● **Your goal**: From the first line to the last, retype everything below exactly, minus the pictures.

● **Records for this task**:
^^^^
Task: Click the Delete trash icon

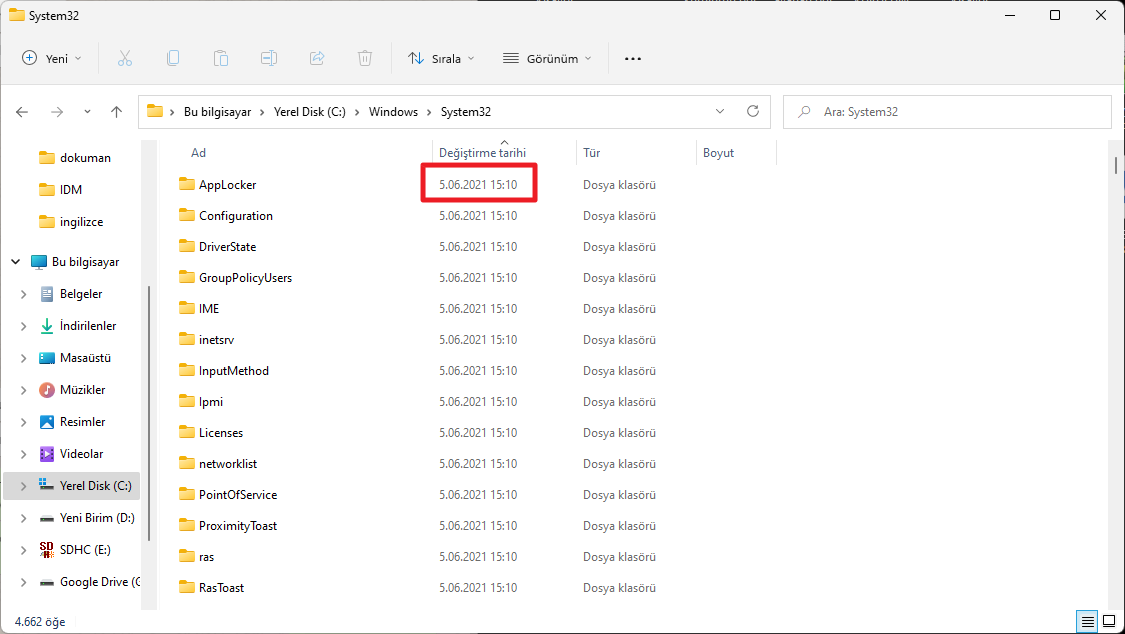Action: click(365, 59)
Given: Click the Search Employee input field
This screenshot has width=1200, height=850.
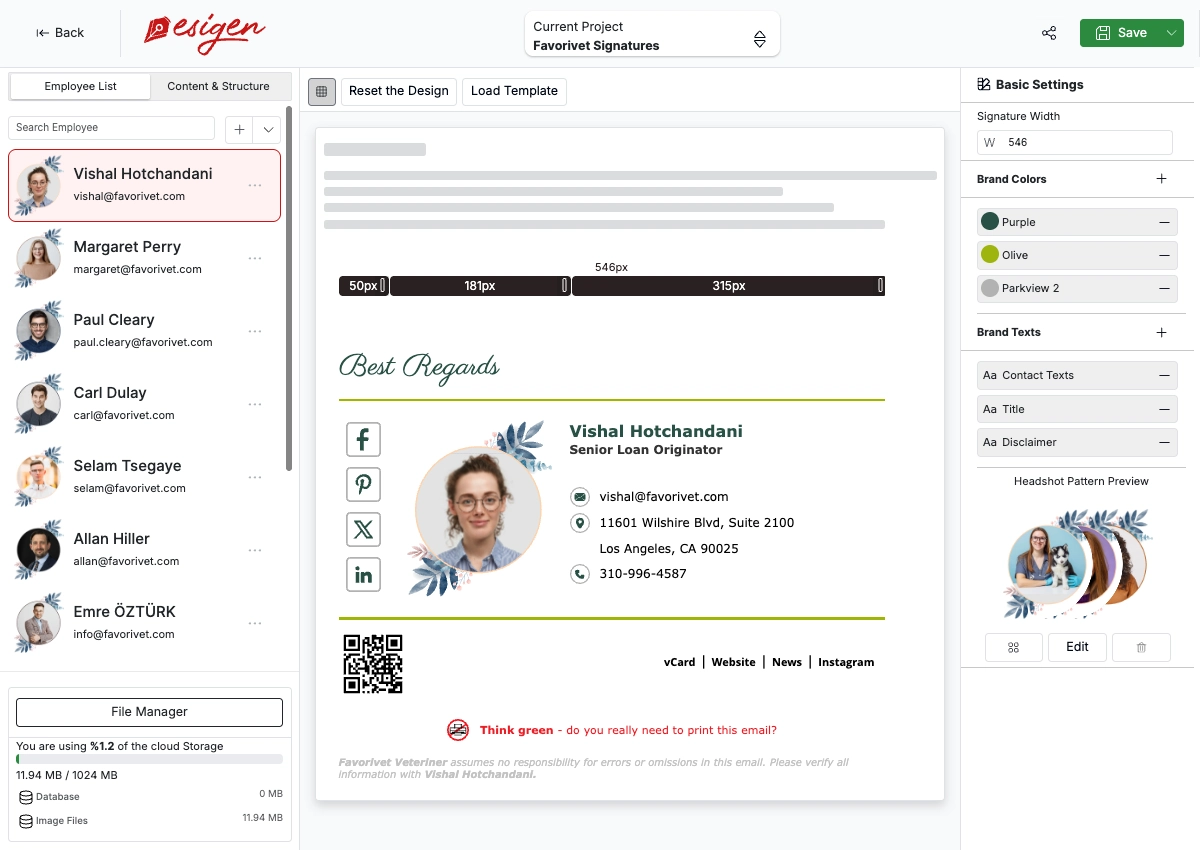Looking at the screenshot, I should coord(111,128).
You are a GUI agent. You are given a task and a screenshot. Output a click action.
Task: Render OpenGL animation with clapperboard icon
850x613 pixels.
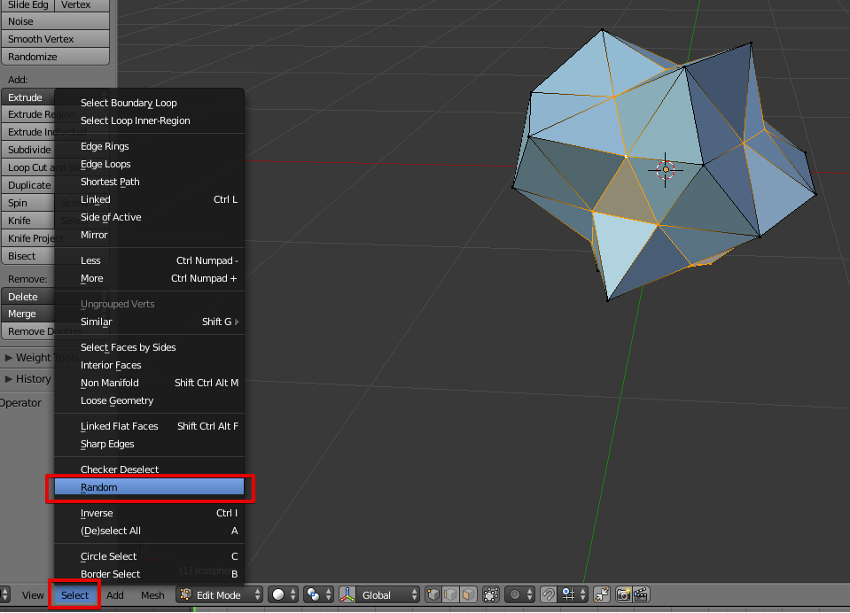pos(641,595)
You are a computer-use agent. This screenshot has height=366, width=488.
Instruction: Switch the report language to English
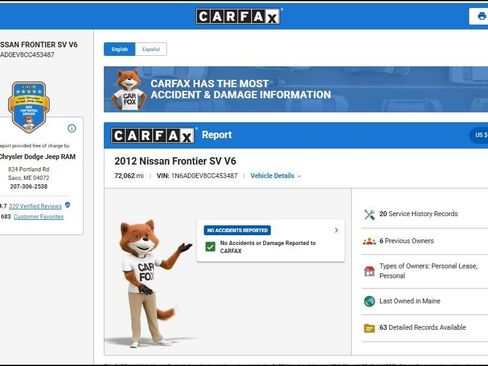(120, 49)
^^^^
● **Reply to the exercise**:
Task: Click the Delete trash icon

Action: click(365, 59)
Given: Click the Search Employee input field
This screenshot has width=1200, height=850.
Looking at the screenshot, I should coord(111,128).
You are a GUI agent. You are given a task and a screenshot. Output a click action.
Task: Render OpenGL animation with clapperboard icon
850x613 pixels.
pos(641,595)
You are a computer-use agent. This screenshot has height=366, width=488.
Instruction: Switch the report language to English
(120, 49)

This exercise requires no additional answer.